--- EXERCISE REQUIREMENTS ---
Could you set down every record below exactly as it appears?

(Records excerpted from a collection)
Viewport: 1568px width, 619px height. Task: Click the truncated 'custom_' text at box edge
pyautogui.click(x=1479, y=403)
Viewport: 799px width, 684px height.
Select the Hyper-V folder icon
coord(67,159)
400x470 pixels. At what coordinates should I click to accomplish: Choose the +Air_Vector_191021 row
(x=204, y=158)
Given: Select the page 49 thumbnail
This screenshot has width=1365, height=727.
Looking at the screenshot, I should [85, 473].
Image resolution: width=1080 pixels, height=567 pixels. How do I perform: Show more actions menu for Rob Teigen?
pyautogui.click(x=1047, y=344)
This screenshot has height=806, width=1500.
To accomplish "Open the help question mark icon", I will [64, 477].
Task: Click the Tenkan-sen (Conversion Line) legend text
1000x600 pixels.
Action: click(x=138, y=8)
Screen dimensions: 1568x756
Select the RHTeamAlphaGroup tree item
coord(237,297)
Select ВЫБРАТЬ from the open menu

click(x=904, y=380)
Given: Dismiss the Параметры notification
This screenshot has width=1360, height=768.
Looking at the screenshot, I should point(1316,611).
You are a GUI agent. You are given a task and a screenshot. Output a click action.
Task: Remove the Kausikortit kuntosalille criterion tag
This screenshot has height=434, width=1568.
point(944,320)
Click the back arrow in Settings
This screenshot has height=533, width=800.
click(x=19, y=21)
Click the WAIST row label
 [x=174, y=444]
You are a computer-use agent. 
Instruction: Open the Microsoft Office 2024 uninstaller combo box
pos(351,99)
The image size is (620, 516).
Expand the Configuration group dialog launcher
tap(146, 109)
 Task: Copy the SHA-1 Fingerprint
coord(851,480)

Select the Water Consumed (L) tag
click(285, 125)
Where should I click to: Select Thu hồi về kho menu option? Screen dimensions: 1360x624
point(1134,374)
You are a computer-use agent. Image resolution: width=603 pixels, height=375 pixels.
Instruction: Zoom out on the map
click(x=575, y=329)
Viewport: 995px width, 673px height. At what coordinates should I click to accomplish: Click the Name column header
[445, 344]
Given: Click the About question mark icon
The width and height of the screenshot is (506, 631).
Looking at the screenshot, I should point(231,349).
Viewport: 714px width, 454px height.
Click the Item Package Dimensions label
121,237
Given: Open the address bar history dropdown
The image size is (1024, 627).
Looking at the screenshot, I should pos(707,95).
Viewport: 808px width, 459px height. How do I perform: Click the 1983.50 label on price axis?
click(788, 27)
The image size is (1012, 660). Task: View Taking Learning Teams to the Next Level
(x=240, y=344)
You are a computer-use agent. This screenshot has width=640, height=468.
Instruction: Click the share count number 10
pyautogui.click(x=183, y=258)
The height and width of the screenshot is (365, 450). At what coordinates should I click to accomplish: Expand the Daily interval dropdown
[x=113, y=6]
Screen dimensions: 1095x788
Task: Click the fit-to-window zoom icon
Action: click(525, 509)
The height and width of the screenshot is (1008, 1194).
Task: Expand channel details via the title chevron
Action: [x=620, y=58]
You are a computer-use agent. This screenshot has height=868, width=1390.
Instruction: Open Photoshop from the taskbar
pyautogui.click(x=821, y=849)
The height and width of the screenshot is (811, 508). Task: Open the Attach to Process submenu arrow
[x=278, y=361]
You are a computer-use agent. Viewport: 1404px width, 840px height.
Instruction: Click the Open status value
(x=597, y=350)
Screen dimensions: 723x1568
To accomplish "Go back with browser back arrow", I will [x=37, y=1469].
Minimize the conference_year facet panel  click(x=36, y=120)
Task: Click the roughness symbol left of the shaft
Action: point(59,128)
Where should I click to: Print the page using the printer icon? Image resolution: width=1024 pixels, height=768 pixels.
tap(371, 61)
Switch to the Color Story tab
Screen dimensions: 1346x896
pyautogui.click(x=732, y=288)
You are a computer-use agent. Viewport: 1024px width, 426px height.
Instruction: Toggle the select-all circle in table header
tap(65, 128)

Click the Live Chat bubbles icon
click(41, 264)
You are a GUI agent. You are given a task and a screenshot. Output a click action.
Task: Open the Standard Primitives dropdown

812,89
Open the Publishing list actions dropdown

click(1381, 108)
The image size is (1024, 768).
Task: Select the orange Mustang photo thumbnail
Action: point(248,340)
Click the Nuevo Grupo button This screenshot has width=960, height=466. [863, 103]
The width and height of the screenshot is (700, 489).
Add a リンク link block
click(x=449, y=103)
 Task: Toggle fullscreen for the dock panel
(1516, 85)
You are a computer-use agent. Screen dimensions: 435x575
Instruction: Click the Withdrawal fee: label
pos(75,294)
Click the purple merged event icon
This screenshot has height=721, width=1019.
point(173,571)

--- RESULT BELOW ---
Viewport: 1568px width, 619px height. Task: Click the truncated 'custom_' text at box edge
pyautogui.click(x=1479, y=403)
Viewport: 799px width, 684px height.
Select the Hyper-V folder icon
coord(67,159)
400x470 pixels. At what coordinates should I click to accomplish: Choose the +Air_Vector_191021 row
(x=204, y=158)
Given: Select the page 49 thumbnail
This screenshot has width=1365, height=727.
Looking at the screenshot, I should [85, 473].
Image resolution: width=1080 pixels, height=567 pixels. How do I perform: Show more actions menu for Rob Teigen?
pyautogui.click(x=1047, y=344)
This screenshot has height=806, width=1500.
To accomplish "Open the help question mark icon", I will [64, 477].
Task: Click the Tenkan-sen (Conversion Line) legend text
1000x600 pixels.
Action: click(x=138, y=8)
Screen dimensions: 1568x756
Select the RHTeamAlphaGroup tree item
coord(237,297)
Select ВЫБРАТЬ from the open menu

click(x=904, y=380)
Given: Dismiss the Параметры notification
This screenshot has width=1360, height=768.
Looking at the screenshot, I should point(1316,611).
You are a GUI agent. You are given a task and a screenshot. Output a click action.
Task: Remove the Kausikortit kuntosalille criterion tag
This screenshot has height=434, width=1568.
point(944,320)
Click the back arrow in Settings
This screenshot has height=533, width=800.
click(x=19, y=21)
Click the WAIST row label
 [x=174, y=444]
You are a computer-use agent. 
Instruction: Open the Microsoft Office 2024 uninstaller combo box
pos(351,99)
The image size is (620, 516).
Expand the Configuration group dialog launcher
tap(146, 109)
 Task: Copy the SHA-1 Fingerprint
coord(851,480)

Select the Water Consumed (L) tag
click(285, 125)
Where should I click to: Select Thu hồi về kho menu option? Screen dimensions: 1360x624
point(1134,374)
You are a computer-use agent. Image resolution: width=603 pixels, height=375 pixels.
Instruction: Zoom out on the map
click(x=575, y=329)
Viewport: 995px width, 673px height. At what coordinates should I click to accomplish: Click the Name column header
[445, 344]
Given: Click the About question mark icon
The width and height of the screenshot is (506, 631).
Looking at the screenshot, I should point(231,349).
Viewport: 714px width, 454px height.
Click the Item Package Dimensions label
121,237
Given: Open the address bar history dropdown
The image size is (1024, 627).
Looking at the screenshot, I should pos(707,95).
Viewport: 808px width, 459px height. How do I perform: Click the 1983.50 label on price axis?
click(788, 27)
The image size is (1012, 660). Task: View Taking Learning Teams to the Next Level
(x=240, y=344)
You are a computer-use agent. This screenshot has width=640, height=468.
Instruction: Click the share count number 10
pyautogui.click(x=183, y=258)
The height and width of the screenshot is (365, 450). At what coordinates should I click to accomplish: Expand the Daily interval dropdown
[x=113, y=6]
Screen dimensions: 1095x788
Task: Click the fit-to-window zoom icon
Action: click(525, 509)
The height and width of the screenshot is (1008, 1194).
Task: Expand channel details via the title chevron
Action: [x=620, y=58]
You are a computer-use agent. This screenshot has height=868, width=1390.
Instruction: Open Photoshop from the taskbar
pyautogui.click(x=821, y=849)
The height and width of the screenshot is (811, 508). Task: Open the Attach to Process submenu arrow
[x=278, y=361]
You are a computer-use agent. Viewport: 1404px width, 840px height.
Instruction: Click the Open status value
(x=597, y=350)
Screen dimensions: 723x1568
To accomplish "Go back with browser back arrow", I will [x=37, y=1469].
Minimize the conference_year facet panel  click(x=36, y=120)
Task: Click the roughness symbol left of the shaft
Action: point(59,128)
Where should I click to: Print the page using the printer icon? Image resolution: width=1024 pixels, height=768 pixels.
tap(371, 61)
Switch to the Color Story tab
Screen dimensions: 1346x896
pyautogui.click(x=732, y=288)
You are a computer-use agent. Viewport: 1024px width, 426px height.
Instruction: Toggle the select-all circle in table header
tap(65, 128)

Click the Live Chat bubbles icon
click(41, 264)
You are a GUI agent. You are given a task and a screenshot. Output a click action.
Task: Open the Standard Primitives dropdown

812,89
Open the Publishing list actions dropdown

click(1381, 108)
The image size is (1024, 768).
Task: Select the orange Mustang photo thumbnail
Action: point(248,340)
Click the Nuevo Grupo button This screenshot has width=960, height=466. [863, 103]
The width and height of the screenshot is (700, 489).
Add a リンク link block
click(x=449, y=103)
 Task: Toggle fullscreen for the dock panel
(1516, 85)
You are a computer-use agent. Screen dimensions: 435x575
Instruction: Click the Withdrawal fee: label
pos(75,294)
Click the purple merged event icon
This screenshot has height=721, width=1019.
point(173,571)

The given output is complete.